After a series of national and international consultations, the Department of Biotechnology (DBT), Ministry of Science and Technology, Government of India has launched a major national program to identify the correlates, causes, and predictive biomarkers of preterm birth under its Grand Challenge Program. The first-phase of the initiative has been allocated Rs 48.85 crore for 5 years.

A birth that takes place before the mother has been pregnant for at least 37 weeks construes a preterm birth. In India, among the total 27 million babies born annually, 3.6 million babies are born preterm, and over 300,000 of these preterm babies die each year because of associated complications. India, with its highest number of PTBs and the highest number of preterm deaths worldwide, contributes 25 percent of the overall global preterm related deaths. The effects of PTB extend beyond early infancy with substantial long-term consequences in late childhood and adult life.
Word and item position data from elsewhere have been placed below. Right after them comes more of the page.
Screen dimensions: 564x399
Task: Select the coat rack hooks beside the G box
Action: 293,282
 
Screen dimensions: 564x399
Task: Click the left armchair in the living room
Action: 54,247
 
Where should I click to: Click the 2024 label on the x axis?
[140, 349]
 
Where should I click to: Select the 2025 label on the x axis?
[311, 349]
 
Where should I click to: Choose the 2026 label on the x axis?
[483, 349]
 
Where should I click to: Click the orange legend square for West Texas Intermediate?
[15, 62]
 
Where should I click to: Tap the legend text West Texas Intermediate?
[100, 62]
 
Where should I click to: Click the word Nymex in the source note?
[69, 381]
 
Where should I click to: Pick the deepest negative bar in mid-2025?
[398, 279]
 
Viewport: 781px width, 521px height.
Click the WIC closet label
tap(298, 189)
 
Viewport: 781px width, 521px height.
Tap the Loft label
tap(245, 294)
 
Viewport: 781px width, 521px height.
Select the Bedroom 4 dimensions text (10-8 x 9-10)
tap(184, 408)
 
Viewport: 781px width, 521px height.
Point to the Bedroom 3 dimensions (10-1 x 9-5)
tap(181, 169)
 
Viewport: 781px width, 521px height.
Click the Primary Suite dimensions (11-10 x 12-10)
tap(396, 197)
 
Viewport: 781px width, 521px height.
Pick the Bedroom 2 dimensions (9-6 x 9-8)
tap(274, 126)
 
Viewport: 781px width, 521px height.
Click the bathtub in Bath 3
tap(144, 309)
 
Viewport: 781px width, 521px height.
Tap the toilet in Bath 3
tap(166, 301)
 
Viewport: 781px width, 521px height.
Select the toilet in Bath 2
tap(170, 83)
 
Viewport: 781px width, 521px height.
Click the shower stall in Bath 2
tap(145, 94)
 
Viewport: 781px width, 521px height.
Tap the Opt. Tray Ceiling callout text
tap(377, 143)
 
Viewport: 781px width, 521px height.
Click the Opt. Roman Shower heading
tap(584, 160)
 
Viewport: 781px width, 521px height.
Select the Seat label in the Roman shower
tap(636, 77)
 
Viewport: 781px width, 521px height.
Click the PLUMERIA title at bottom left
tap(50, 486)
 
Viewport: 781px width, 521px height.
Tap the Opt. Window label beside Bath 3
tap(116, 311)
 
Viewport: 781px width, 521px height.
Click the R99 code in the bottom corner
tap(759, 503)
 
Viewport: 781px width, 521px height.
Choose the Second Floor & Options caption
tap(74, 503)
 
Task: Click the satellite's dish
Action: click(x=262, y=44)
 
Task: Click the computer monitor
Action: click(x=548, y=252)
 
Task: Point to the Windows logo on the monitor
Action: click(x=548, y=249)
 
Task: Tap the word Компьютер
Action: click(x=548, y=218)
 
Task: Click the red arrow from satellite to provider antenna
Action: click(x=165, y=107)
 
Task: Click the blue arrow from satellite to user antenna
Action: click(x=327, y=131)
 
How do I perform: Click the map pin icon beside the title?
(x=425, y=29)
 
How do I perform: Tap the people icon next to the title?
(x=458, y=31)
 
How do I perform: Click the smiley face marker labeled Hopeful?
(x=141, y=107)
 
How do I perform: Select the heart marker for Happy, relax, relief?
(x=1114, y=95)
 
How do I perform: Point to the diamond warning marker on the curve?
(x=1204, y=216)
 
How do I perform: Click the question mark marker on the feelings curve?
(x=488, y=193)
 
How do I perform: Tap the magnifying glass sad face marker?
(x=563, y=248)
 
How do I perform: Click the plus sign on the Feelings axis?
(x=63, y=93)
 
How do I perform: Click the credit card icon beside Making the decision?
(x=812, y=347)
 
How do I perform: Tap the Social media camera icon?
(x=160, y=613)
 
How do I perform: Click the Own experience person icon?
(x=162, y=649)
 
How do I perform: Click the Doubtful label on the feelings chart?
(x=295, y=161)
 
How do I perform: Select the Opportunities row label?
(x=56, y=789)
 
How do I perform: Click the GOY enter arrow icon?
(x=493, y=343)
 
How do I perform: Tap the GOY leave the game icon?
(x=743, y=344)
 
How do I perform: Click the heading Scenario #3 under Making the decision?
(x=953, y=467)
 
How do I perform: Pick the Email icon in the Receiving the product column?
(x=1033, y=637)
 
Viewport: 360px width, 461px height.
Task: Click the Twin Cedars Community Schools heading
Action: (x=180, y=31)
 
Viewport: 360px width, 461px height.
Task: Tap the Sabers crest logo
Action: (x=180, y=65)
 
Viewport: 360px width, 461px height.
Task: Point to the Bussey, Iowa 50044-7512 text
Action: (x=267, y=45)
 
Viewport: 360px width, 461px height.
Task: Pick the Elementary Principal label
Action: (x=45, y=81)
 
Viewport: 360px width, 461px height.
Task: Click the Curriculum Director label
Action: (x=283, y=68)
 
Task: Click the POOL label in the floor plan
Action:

The objective of DBT's program is to collect scientific information on pregnancy that may lead to a preterm birth, a pregnancy has to be identified early, followed up through the duration of the pregnancy during which clinical and life-style information must be collected. Biological changes taking place during this period must also be assayed by collecting blood and other biological materials from the pregnant woman. Further, because differences in biological responses and life-style factors are enormous among pregnant women, information needs to be collected on a large cohort.

The overall long term goals are to stratify women early in pregnancy or before conception into various levels of risk of PTB, identify simple and better prediction tools that will recognize the optimal time of prediction and clinical intervention, develop additional strategies to identify presence of unusual or novel microbes that could serve as biomarkers; identify focused remedies targeting one or more mechanistic pathways (e.g. infection, inflammation, hormonal), and apply currently available interventions (tocolytic agents) based on better understanding of biological mechanisms.